DIRECTION:
Give the records from the line containing "Open Connected Services menu item" through the line containing "(x=1437, y=12)" as a JSON list of strings, with one string per line and blank lines omitted.

DATA PROVIDED:
------------

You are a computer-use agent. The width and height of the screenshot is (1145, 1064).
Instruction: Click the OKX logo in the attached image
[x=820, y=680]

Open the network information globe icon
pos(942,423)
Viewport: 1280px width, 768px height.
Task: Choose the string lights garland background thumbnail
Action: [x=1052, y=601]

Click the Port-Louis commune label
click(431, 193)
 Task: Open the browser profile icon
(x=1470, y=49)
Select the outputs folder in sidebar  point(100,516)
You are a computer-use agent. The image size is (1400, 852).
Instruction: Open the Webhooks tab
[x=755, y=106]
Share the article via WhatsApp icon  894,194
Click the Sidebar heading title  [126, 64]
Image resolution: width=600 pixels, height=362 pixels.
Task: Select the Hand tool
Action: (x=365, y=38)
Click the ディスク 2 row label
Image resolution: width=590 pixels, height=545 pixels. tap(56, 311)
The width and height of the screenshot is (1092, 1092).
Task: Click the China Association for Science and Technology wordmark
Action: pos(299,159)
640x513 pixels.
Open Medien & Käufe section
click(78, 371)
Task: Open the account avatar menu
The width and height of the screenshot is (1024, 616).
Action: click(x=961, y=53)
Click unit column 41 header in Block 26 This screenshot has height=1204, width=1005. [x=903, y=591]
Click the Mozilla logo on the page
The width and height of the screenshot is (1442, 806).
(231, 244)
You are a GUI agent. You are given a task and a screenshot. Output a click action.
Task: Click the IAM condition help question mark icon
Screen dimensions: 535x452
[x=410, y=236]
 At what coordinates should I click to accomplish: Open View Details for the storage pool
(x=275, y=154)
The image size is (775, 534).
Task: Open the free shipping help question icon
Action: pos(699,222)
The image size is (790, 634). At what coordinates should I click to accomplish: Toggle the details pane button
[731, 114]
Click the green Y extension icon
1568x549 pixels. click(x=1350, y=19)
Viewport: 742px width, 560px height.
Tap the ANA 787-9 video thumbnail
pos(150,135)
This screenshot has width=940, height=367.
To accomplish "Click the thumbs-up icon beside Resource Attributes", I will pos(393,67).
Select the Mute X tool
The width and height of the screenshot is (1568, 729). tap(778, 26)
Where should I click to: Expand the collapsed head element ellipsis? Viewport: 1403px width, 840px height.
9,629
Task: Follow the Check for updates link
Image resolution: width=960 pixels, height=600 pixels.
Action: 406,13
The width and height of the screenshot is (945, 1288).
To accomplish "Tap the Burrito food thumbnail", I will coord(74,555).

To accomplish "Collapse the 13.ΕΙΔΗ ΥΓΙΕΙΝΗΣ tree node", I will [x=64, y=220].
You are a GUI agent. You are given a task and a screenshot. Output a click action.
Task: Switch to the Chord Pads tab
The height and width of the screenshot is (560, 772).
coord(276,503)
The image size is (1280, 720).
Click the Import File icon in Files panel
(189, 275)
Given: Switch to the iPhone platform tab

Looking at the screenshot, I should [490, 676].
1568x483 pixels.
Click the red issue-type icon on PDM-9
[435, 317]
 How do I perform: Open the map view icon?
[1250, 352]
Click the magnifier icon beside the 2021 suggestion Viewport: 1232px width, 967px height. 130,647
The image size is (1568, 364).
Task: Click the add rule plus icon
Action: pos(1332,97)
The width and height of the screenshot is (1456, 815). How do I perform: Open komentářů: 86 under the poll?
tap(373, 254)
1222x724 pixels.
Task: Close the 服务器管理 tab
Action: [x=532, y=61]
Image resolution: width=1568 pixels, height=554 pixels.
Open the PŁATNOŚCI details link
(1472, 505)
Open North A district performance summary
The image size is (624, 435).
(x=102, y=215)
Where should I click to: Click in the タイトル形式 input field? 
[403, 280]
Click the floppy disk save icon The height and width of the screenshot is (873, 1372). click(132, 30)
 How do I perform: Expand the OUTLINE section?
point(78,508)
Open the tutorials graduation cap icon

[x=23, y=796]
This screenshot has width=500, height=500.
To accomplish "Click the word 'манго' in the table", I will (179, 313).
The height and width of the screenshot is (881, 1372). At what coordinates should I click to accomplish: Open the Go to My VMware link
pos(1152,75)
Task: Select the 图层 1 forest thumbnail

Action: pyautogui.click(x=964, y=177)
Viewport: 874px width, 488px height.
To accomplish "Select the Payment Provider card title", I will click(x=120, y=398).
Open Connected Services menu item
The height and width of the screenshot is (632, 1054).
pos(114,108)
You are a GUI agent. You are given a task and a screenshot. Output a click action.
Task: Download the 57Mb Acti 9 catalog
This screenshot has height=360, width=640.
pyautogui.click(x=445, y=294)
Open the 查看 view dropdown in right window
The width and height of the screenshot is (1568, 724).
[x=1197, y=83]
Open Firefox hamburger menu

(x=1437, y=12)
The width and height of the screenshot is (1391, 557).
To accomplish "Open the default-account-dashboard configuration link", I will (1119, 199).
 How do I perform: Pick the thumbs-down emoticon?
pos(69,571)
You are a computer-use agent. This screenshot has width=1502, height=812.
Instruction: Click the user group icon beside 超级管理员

------------

WRITTEN RESPONSE:
[
  "Open Connected Services menu item",
  "The height and width of the screenshot is (632, 1054).",
  "pos(114,108)",
  "You are a GUI agent. You are given a task and a screenshot. Output a click action.",
  "Task: Download the 57Mb Acti 9 catalog",
  "This screenshot has height=360, width=640.",
  "pyautogui.click(x=445, y=294)",
  "Open the 查看 view dropdown in right window",
  "The width and height of the screenshot is (1568, 724).",
  "[x=1197, y=83]",
  "Open Firefox hamburger menu",
  "(x=1437, y=12)"
]